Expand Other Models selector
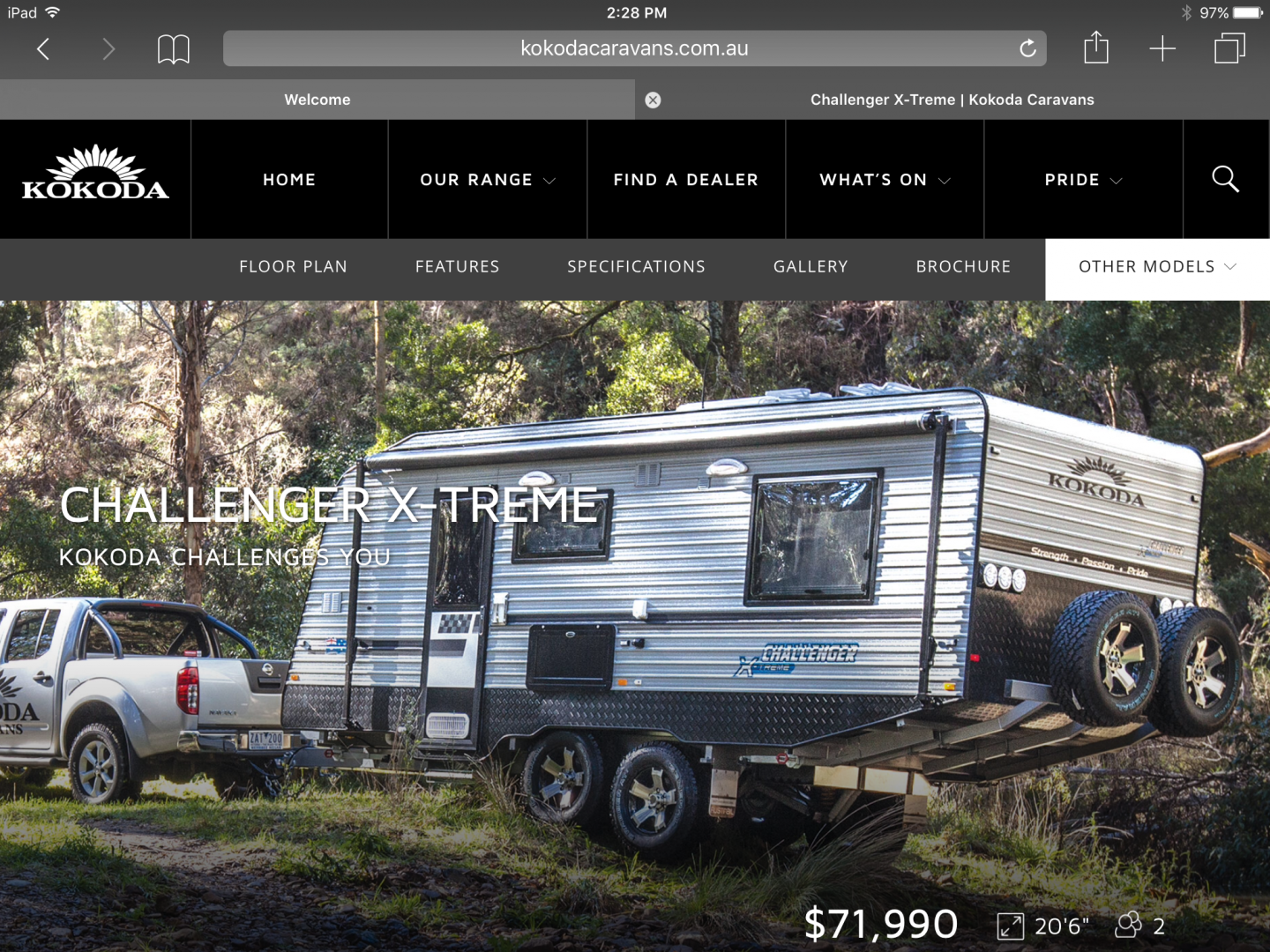 tap(1157, 267)
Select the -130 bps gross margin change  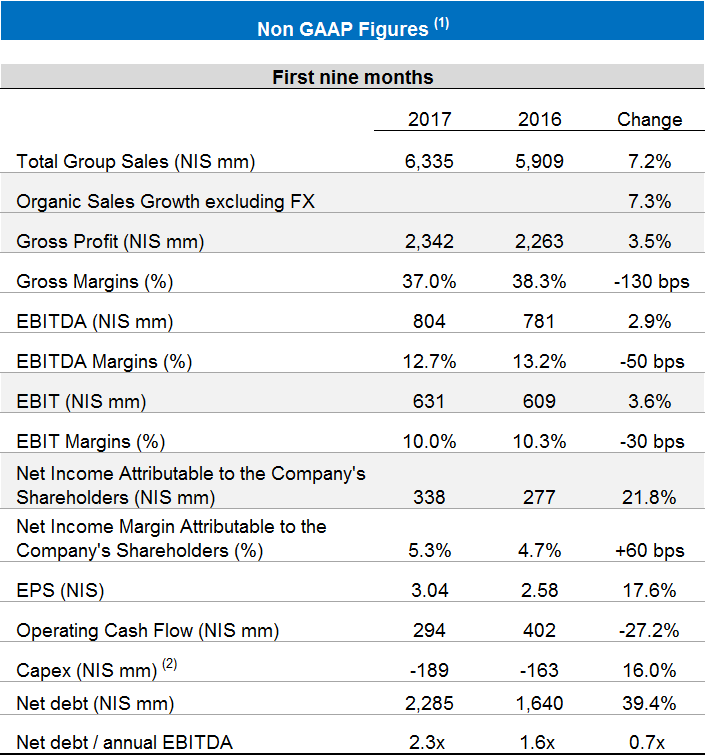point(650,281)
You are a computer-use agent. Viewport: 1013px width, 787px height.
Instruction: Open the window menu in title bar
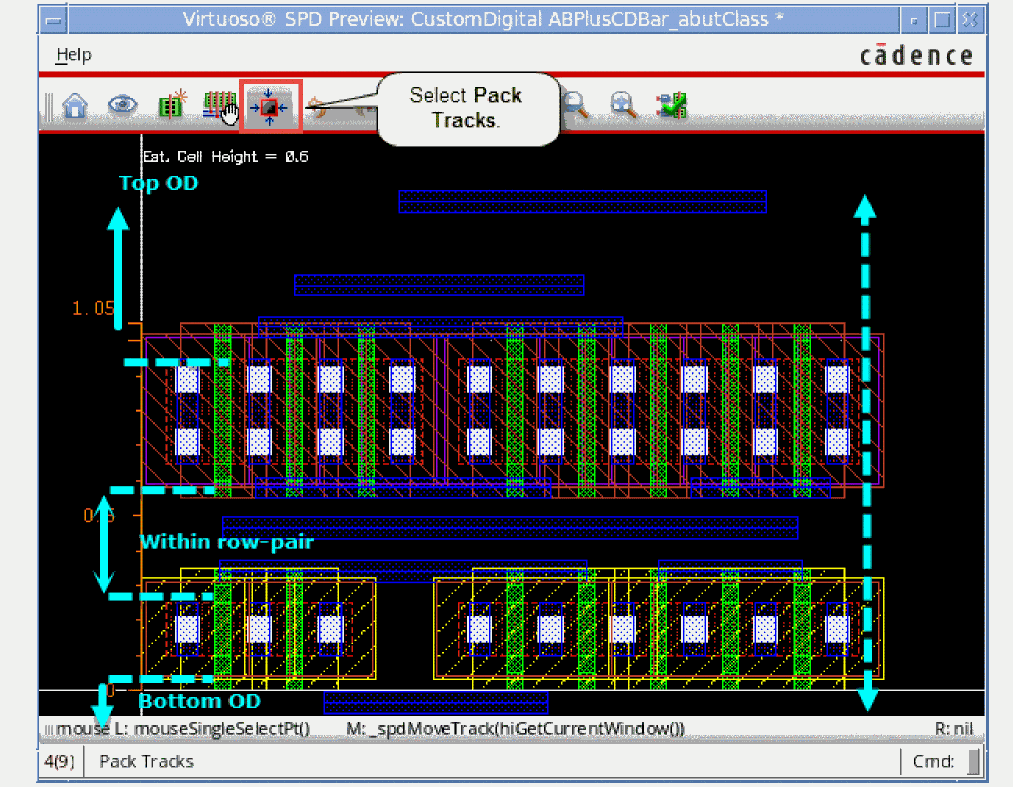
○ ○ ○
**ACTIVITY:**
Write out exactly the lines from the line containing "You are a computer-use" through the last line of the listing above, please, and leave out any pictures.

**RESPONSE AREA:**
You are a computer-use agent. Viewport: 1013px width, 787px height.
Instruction: Open the window menu in title bar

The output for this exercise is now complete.